CGSI Research estimates the AI-DC segment can contribute about RM0.9bil to YTL Power’s net earnings.
KUALA LUMPUR: YTL Power International Bhd may gain from stronger than anticipated earnings from its artificial intelligence (AI) based data centres (AI-DC) on strong margins.
This is based on data from CoreWeave’s initial public offering disclosures as it is set for a listing on the US-Nasdaq stock exchange.
This provides a valuable reference for YTL Power amid limited available details, said CGS-International Research (CGSI Research).
It said after going through CoreWeave’s financials that its earnings expectations for YTL Power’s AI-DC appear reasonable.
“We estimate that a typical AI-DC operation generates an earnings before interest, taxes, depreciation, and amortisation (Ebitda) margin of circa 65% and Ebitda per megawatt (MW) of US$10mil.
“This is derived from the company’s fourth quarter 2024’s results, assuming an effective information technology load of circa 190MW during the quarter versus its 360MW active power as at end-2024,” it said.

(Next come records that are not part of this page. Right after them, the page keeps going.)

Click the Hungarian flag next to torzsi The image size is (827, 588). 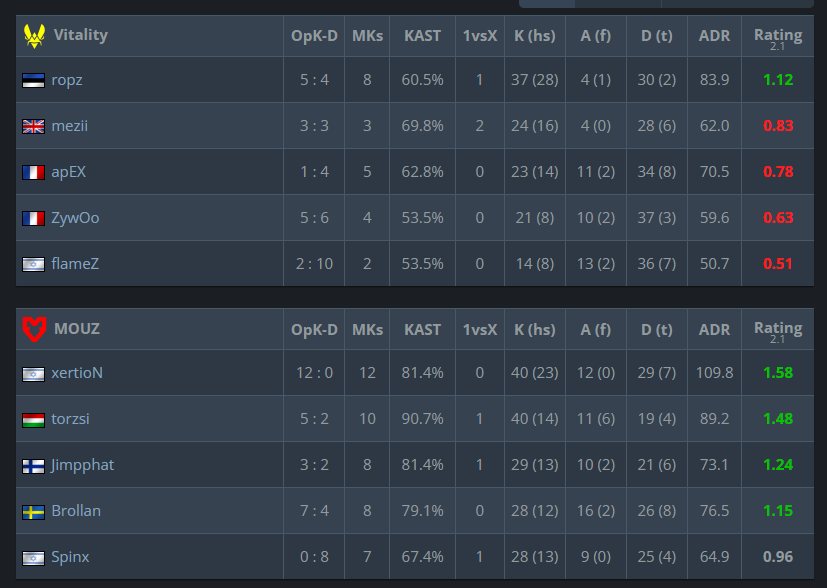coord(33,419)
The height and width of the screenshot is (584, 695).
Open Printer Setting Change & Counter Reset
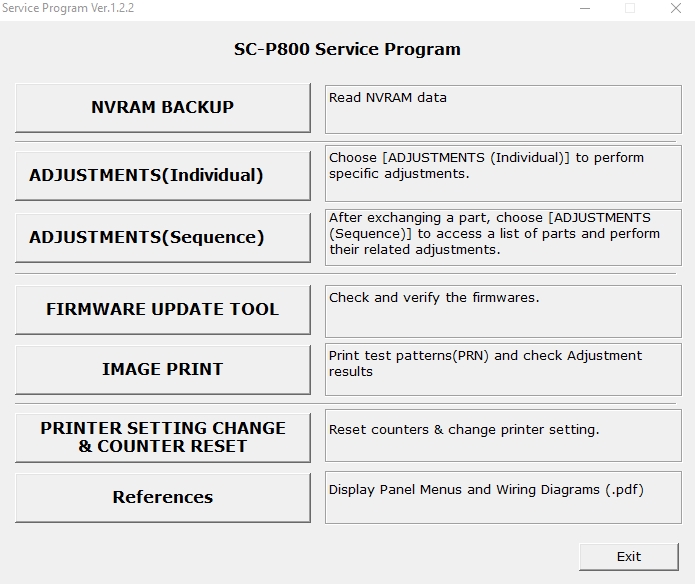coord(163,437)
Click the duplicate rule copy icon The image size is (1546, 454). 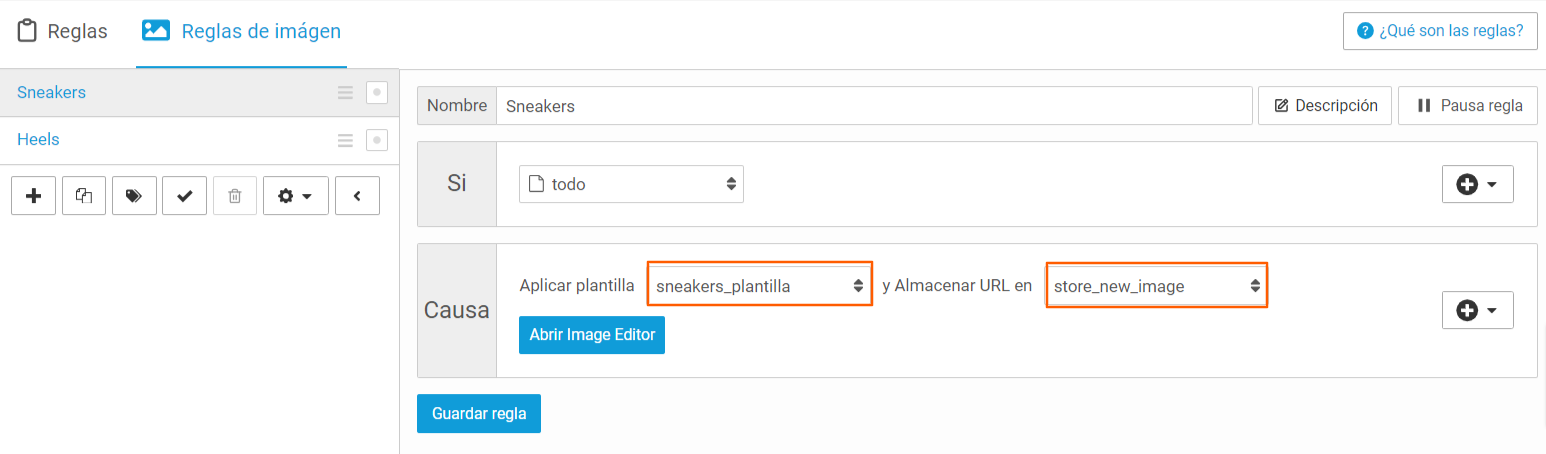click(84, 196)
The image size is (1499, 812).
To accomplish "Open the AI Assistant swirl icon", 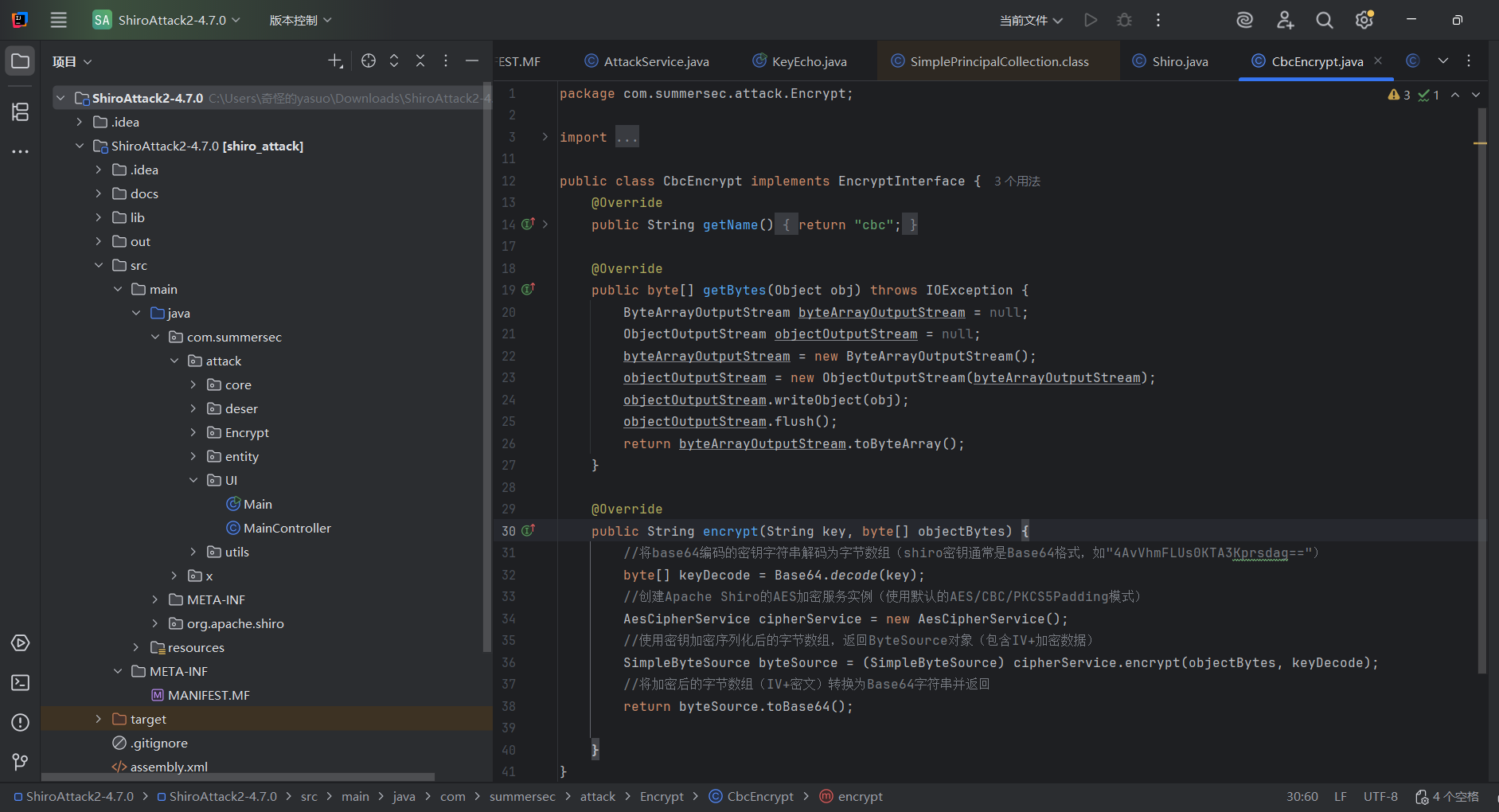I will coord(1244,21).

This compares to its current Ebitda margin and Ebitda/MW forecasts for YTL Power’s AI-DC business of 65%, with capacity offtake scaling up from 20MW in mid-2025 to 100MW by mid-2027.
“At full ramp-up, we currently estimate the AI-DC segment can contribute to a circa. RM0.9bil to YTL Power’s net earnings,” CGSI Research said.
The research house maintained its “add” rating on YTL Power, with an unchanged standard operating procedure-based target price of RM4 per share (pre-warrants), but tactically see better risk-reward at lower levels, especially following the 17% spike in share price over the past three weeks.
It also notes of the potential overhang from the proposed one-for-five bonus issue of free warrants that’s expected to be completed by the second quarter.
“In our opinion, securing the remaining 80MW AI DC offtake and greater clarity on these projects are crucial for the stock to re-rate further,” it said.
Shares of YTL Power traded at RM3.44 at the time of writing.